Review: 'Public Enemies'

This retelling of Depression-era bank robber John Dillinger, played by Johnny Depp, falls hard for the antihero mythology.

|
Peter Mountain/ Universal Pictures/ AP
Johnny Depp stars as legendary Depression-era outlaw John Dillinger, in a scene from, "Public Enemies."

Hollywood has made so many 1930s-era gangster movies that the only excuse for a new one is novelty. Why else endure yet again all those rat-a-tat shootouts? Nostalgia has its limits.

Michael Mann's "Public Enemies," starring Johnny Depp as John Dillinger, doesn't attempt to break new ground. It tills the old ground, albeit with new-style star power and Mann's signature cinematic flourishes. But Depp is unduly subdued and Mann's cape work is oversold.

Despite the famous bank robber's notoriety, only two "Dillinger" movies, one made in 1945 starring Lawrence Tierney, the other from 1973 with Warren Oates, have prominently featured him – and neither were wonderful. The hope was that Mann, known for squeezing every last drop of India ink out of his crime-world noirs ("Manhunter," "Heat," "Collateral"), would find a fresh way to either remythologize Dillinger or debunk his legend.

He's fallen hard for the mythology, skimping just about everything else that might bring Dillinger to life. You'd be hard-pressed to tell from this film, notwithstanding the occasional prettified hobo, that the country was mired in the Great Depression. Mann and coscreenwriters Ronan Bennett and Ann Biderman have limned – i.e., watered down – the Dillinger material from Bryan Burrough's 2004 nonfiction book "Public Enemies: America's Greatest Crime Wave and the Birth of the FBI, 1933-34." Their real touchstone is old Hollywood crime films.

Mann's hero-worshipy treatment of Dillinger is undercut by the film's dreamtime existentialist aura.
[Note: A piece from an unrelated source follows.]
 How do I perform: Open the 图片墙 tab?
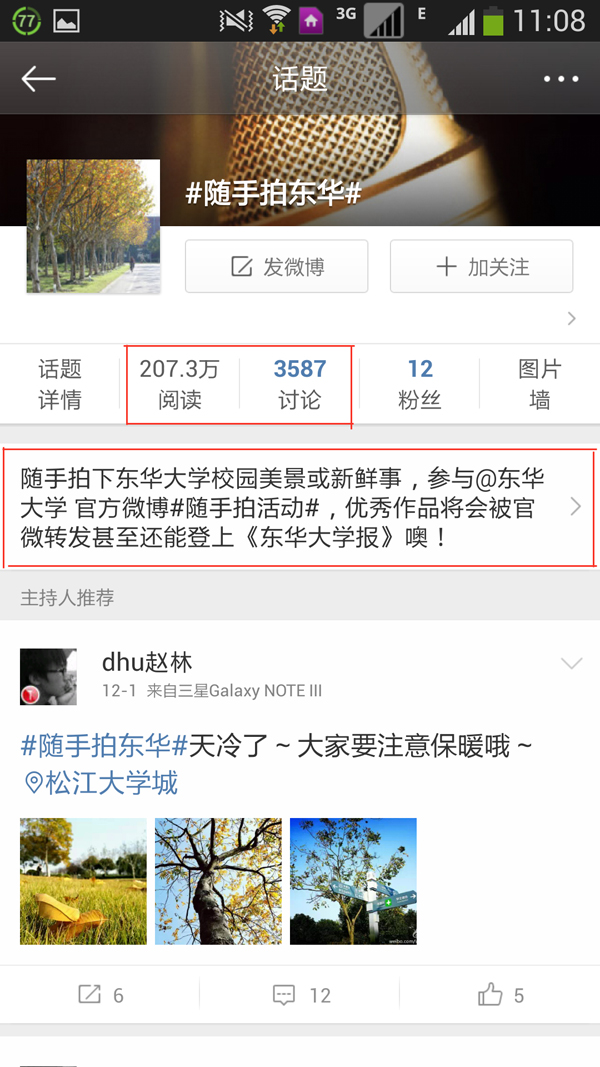pos(539,384)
In reality, the working poor cheered Dillinger's bank raids but in "Public Enemies" the Depression is just a prop, and so Dillinger's populist hero status, what little we see of it, makes scant sense. (This is probably why we see so little of it.) Missing, as a result, is the knockabout tumult of a time when gangsters could ascend to the same stardom as the movie actors who played gangsters. Dillinger was, for a while, every bit as big as Jimmy Cagney. Mann pirouettes around the twin realities of the Depression and the star culture it engendered and offers instead a moody blues doominess. It's a vacuum filling a vacuum.

The people who made this movie are too smart not to realize they're trafficking in clichés. But they've outsmarted themselves. When, for example, Billie Frechette (Marion Cotillard), Chicago hatcheck girl-turned-Dillinger dearie, says to him, "I don't want to be around when you're dead," we're meant to regard the line as so hackneyed it's iconic. But a burnished cliché is still a cliché.
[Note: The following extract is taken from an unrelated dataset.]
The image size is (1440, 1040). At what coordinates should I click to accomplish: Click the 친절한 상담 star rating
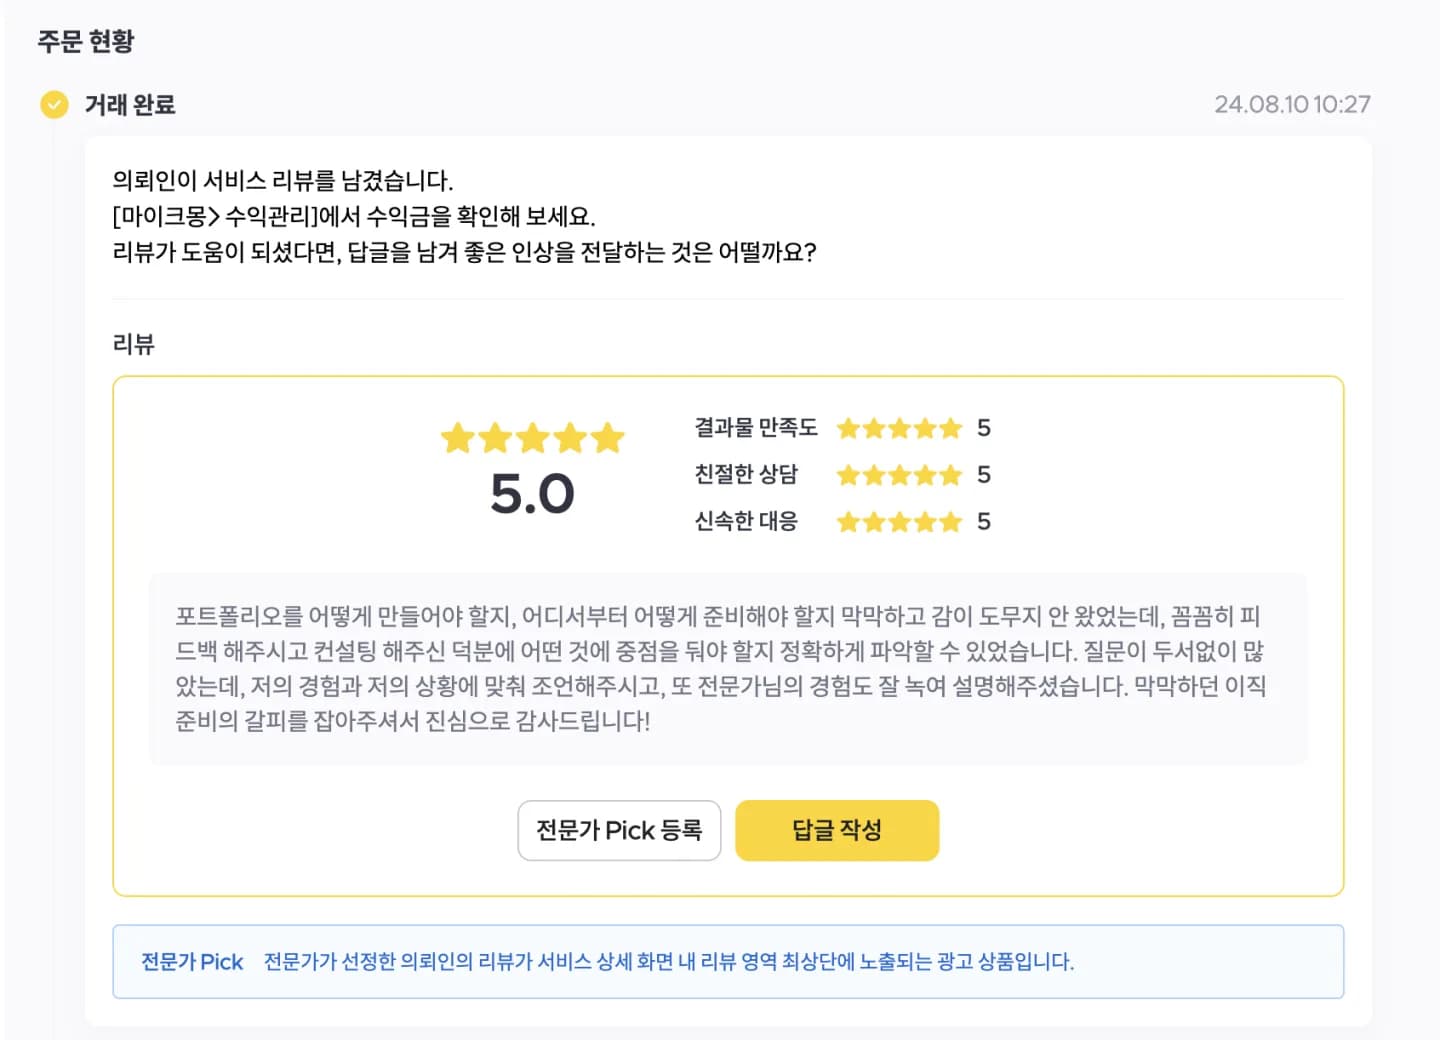click(899, 475)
I wasn't surprised by this movie's arrant romantic streak – Mann has always been big on glorioso gangsterism. He gets all elegiac about how organized crime pushed out independent operators like Dillinger, as if we were talking about mom and pop stores and not vicious killers. But I was amazed at how, in propping up Dillinger as the People's Choice, he simplistically stacks the deck. The newly invented FBI, as personified by J. Edgar Hoover (Billy Crudup) and Melvin Purvis (Christian Bale), comes across as a repository of monomaniacal psychos. (In the film's most egregious moment, Mann deliberately invokes Abu Ghraib in a sequence where a rogue lawman tortures Billie.) Was Mann afraid that Dillinger's vaunted folk mythology wouldn't hold up to scrutiny unless his adversaries were wackos?

Virtually all crime movies engage in mythmaking, including many of the best, such as "The Godfather" and "Bonnie and Clyde." But Francis Ford Coppola's classic was ultimately about the corruption of the American dream and it had a novelistic richness. "Bonnie and Clyde" gave us an entirely new and startling take on violence.
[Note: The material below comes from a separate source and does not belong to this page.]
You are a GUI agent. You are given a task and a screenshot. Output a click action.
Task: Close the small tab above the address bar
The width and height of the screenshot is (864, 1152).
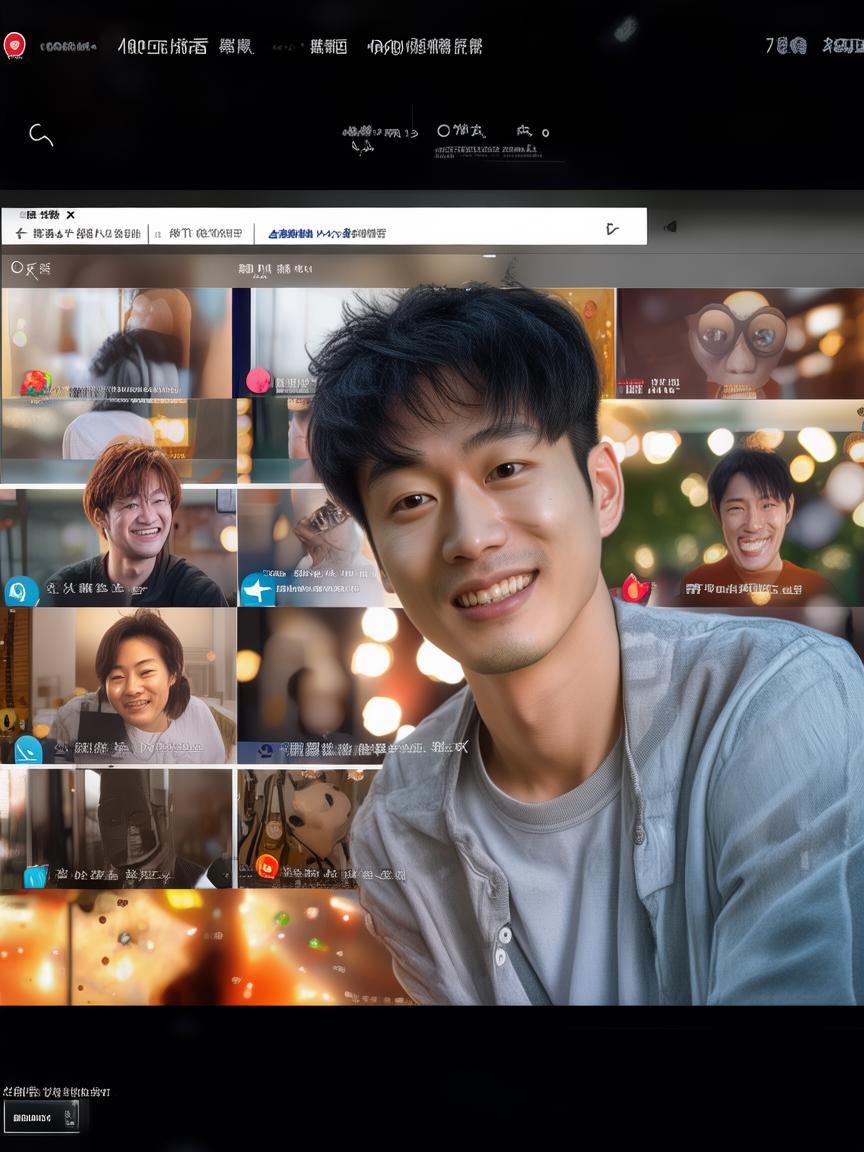pyautogui.click(x=71, y=215)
"Public Enemies," for all its ambition, is basically about dark shadows and photogenic faces. It's about the iconography of Johnny Depp's fine-drawn features. But utilizing Depp, a great and charismatic actor, as a species of décor is a waste.

This being a Michael Mann movie, there are some virtuoso set pieces, especially the extended nighttime FBI raid on Dillinger at Wisconsin's remote Little Bohemia lodge, and there are choice supporting players – Stephen Lang's Texas cop being a standout. He brings some hard-worn grit to the proceedings.

"Public Enemies" could have used a lot more grit. Without it, we're left with a crime movie fantasia that slips all too easily into the ether. Grade: B- (Rated R for gangster violence and some language.)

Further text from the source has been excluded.